The U.S. Food and Drug Administration (FDA) granted orphan drug status to a broad spectrum antibiotic called iclaprim, developed by Motif Bio, for the treatment of one of the most common lung infections in patients with cystic fibrosis (CF), Staphylococcus aureus.
The FDA’s designation could accelerate the availability of iclaprim for CF patients.
Iclaprim is a new antibiotic formulation that has been proven in in vitro laboratory studies to have potent killing capacity against diverse bacteria. In particular, iclaprim rapidly killed practically all Gram-positive methicillin-resistant Staphylococcus aureus (MRSA) bacteria within six hours in vitro, compared to the antibiotic vancomycin typically used in patients infected with MSRA.
Due to the increase in serious and life-threatening infections caused by multi-drug resistant bacteria in recent years, iclaprim could increase the options available for CF patients with resistant lung infections.
“Staphylococcus aureus, including MRSA, is one of the common causes of lung infections in patients with cystic fibrosis and we do not believe that any antibiotic has been approved for this indication,” Graham Lumsden, CEO of Motif Bio, said in a press release.
“Formulation development work is underway at Motif Bio to explore potential intravenous and inhaled formulations designed specifically for cystic fibrosis patients,” Lumsden added.

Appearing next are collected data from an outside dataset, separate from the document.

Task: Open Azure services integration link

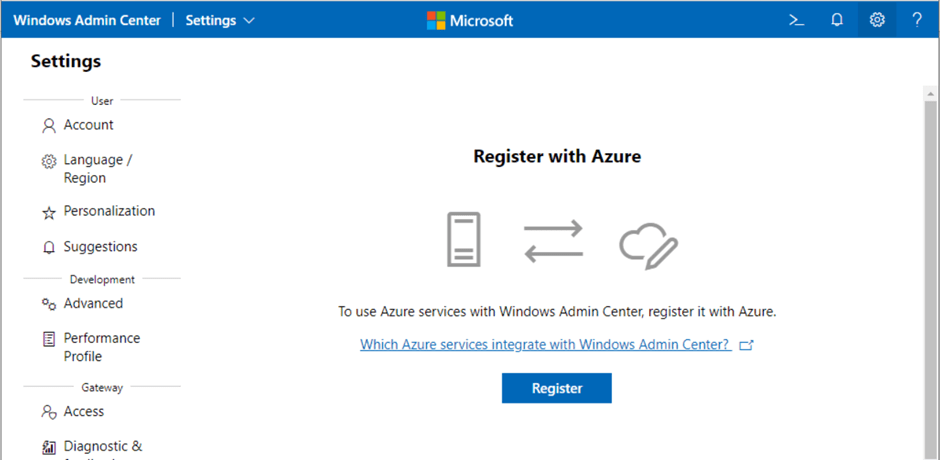Action: point(545,344)
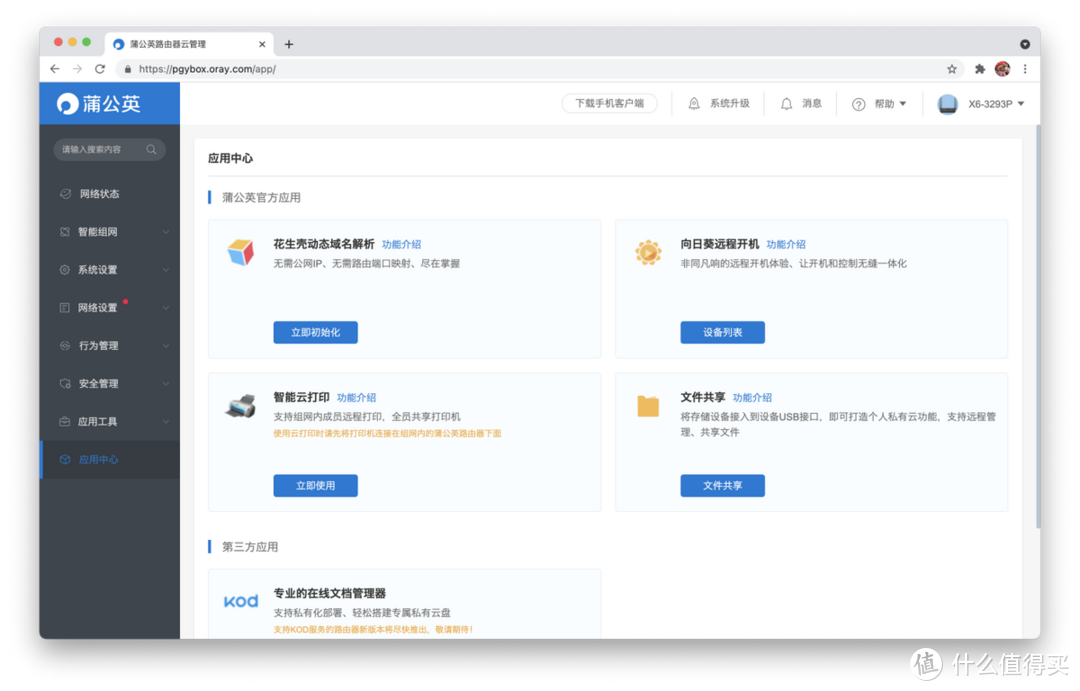Click the 文件共享 folder icon
Image resolution: width=1080 pixels, height=691 pixels.
[x=648, y=405]
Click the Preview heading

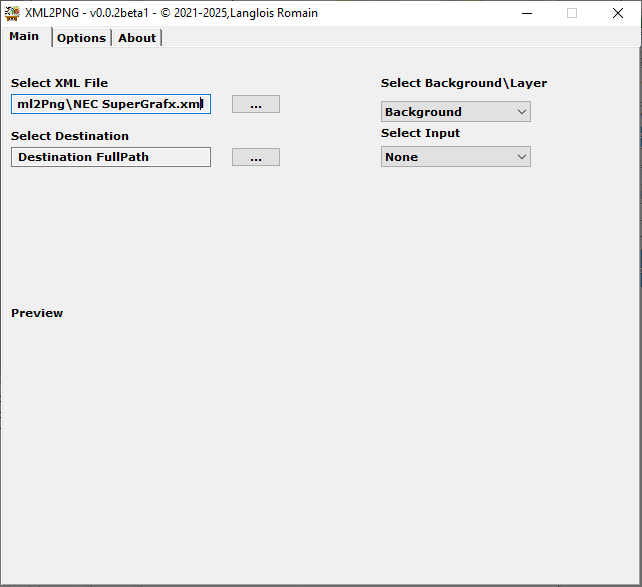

Motif Bio acquired the iclaprim assets in 2015 from Nuprim following the merger of Motif with Nuprim. The same year, the FDA granted iclaprim a Qualified Infectious Disease Product (QIDP) designation and fast track status for bacterial skin and skin structure infections.
In clinical studies, iclaprim was administered intravenously at a fixed dose, and compared to other standard-of-care antibiotics, no dosage adjustment was required for patients with renal impairment or patients at risk of diabetes. No toxicity to the kidneys was detected in previous trials.
The antibiotic iclaprim was also studied in a mouse model of MRSA infection. The mouse model used in the study mimics the conditions observed in the lungs of human patients with CF. The results of this study will be presented at IDWeek 2017, Oct. 4-8 in San Diego.
According to Motif Bio, “Clinical and microbiology data indicate iclaprim has a targeted Gram-positive spectrum of activity, low propensity for resistance development, fixed dose administration and favorable tolerability profile.”
If iclaprim is approved, the fixed dose will “help reduce the resources required in hospitals since dosage adjustment by health care professionals is avoided and overall hospital treatment costs may be lower,” the company concluded.